┌────────
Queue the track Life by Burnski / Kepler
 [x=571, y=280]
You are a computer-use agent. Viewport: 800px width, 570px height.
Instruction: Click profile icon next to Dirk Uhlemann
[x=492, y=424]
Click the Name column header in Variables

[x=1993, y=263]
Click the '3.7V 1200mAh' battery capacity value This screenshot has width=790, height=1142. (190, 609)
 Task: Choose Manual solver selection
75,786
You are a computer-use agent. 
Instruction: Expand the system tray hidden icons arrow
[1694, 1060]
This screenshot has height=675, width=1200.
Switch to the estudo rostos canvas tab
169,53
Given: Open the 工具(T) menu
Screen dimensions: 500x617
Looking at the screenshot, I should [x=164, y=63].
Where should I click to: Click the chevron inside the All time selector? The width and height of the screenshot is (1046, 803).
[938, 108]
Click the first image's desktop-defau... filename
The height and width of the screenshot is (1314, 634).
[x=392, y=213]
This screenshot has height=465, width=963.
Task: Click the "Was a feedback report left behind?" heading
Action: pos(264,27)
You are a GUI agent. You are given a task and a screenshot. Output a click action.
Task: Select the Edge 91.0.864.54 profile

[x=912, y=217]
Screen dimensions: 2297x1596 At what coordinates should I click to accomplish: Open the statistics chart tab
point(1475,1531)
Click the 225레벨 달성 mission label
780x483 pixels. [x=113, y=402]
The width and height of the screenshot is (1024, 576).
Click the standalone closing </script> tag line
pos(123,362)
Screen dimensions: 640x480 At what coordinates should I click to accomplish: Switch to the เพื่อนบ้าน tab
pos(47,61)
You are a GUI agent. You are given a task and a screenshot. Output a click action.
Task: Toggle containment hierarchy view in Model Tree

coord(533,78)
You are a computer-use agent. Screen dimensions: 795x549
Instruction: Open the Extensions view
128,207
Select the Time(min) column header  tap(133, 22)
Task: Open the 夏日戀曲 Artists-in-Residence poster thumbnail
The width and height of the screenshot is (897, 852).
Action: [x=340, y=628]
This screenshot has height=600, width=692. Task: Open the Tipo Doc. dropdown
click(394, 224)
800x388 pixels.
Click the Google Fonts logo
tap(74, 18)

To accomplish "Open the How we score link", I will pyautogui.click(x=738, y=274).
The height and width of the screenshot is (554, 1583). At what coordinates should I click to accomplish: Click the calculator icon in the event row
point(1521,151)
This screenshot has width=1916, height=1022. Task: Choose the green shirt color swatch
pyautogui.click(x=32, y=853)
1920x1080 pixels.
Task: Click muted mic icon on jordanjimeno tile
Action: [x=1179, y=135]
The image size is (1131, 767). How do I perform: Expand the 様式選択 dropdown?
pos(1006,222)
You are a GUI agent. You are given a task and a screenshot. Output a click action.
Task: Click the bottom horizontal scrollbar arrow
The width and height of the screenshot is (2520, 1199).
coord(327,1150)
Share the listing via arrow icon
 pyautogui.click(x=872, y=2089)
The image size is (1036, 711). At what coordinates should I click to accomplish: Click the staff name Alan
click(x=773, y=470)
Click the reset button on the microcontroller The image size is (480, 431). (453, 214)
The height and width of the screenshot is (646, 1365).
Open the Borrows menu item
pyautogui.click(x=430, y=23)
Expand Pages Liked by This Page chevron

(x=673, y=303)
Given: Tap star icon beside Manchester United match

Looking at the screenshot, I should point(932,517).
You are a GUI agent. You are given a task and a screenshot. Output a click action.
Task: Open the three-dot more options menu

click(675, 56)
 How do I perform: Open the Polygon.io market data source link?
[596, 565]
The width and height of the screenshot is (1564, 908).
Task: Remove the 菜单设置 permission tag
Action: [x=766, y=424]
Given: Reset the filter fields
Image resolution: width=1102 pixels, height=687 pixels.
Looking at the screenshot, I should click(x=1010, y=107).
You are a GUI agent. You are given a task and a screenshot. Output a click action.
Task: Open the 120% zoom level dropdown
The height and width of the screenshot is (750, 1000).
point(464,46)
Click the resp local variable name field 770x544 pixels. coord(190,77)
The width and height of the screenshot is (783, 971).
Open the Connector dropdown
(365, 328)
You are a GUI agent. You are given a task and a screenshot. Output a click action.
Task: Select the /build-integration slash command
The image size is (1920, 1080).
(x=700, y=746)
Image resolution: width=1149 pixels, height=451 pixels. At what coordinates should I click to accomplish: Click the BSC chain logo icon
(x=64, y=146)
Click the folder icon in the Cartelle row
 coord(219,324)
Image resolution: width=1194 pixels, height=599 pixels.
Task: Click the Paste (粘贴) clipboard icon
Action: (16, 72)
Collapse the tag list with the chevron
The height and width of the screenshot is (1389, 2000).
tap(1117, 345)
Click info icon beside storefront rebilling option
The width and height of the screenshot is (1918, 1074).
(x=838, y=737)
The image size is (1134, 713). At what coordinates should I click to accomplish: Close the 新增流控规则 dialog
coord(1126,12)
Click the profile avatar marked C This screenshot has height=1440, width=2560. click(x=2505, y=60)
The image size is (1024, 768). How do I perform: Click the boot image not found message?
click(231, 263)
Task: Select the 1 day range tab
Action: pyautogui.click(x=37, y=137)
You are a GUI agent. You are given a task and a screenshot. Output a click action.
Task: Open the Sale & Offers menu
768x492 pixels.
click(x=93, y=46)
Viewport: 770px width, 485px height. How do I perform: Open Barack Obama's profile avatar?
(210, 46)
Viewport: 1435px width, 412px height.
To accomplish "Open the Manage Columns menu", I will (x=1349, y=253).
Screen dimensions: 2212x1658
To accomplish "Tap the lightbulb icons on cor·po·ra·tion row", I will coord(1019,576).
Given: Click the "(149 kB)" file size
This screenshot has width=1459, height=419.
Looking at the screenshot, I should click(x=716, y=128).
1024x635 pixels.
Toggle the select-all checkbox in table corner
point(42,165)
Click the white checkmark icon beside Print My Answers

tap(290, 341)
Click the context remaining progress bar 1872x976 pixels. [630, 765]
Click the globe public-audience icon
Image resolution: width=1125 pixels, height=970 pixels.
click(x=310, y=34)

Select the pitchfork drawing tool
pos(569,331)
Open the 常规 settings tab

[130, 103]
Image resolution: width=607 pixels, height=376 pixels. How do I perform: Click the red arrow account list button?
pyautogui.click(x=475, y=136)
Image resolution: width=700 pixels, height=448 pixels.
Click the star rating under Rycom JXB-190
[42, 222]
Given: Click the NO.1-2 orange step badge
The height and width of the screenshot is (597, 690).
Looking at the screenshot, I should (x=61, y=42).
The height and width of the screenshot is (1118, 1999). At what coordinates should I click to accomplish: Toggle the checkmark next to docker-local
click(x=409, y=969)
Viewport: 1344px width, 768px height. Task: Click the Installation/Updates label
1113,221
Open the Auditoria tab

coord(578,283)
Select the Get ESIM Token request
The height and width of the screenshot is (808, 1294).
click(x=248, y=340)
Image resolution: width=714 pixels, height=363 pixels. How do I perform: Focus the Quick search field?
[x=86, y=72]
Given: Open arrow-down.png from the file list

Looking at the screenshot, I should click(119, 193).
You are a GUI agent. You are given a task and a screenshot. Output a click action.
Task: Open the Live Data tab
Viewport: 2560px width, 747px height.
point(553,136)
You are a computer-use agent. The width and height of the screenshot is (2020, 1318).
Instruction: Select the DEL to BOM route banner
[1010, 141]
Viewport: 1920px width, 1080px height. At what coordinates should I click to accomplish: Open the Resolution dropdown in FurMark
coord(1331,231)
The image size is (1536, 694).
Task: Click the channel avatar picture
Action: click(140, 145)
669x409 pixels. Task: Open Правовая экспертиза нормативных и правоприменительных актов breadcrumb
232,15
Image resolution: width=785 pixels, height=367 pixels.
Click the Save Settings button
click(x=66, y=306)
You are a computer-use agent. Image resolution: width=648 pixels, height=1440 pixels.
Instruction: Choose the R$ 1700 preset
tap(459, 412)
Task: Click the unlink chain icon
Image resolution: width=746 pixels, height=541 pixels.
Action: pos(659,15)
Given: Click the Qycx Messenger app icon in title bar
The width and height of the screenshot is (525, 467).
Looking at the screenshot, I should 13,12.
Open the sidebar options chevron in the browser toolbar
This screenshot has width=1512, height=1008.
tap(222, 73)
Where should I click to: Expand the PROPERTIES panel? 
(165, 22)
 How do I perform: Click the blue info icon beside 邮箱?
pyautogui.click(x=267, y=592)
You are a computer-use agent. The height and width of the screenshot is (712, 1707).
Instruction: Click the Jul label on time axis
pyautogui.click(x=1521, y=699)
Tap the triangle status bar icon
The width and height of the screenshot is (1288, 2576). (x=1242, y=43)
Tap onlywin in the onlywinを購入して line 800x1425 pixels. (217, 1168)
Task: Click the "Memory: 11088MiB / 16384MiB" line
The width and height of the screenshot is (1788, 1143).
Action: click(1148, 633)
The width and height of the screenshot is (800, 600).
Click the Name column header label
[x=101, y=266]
└────────
### Task goal
Can you quote the records above verbatim, beginning at the line that contains "Tap onlywin in" and stopping after the final line of the records?

### Exercise answer
Tap onlywin in the onlywinを購入して line 800x1425 pixels. (217, 1168)
Task: Click the "Memory: 11088MiB / 16384MiB" line
The width and height of the screenshot is (1788, 1143).
Action: click(1148, 633)
The width and height of the screenshot is (800, 600).
Click the Name column header label
[x=101, y=266]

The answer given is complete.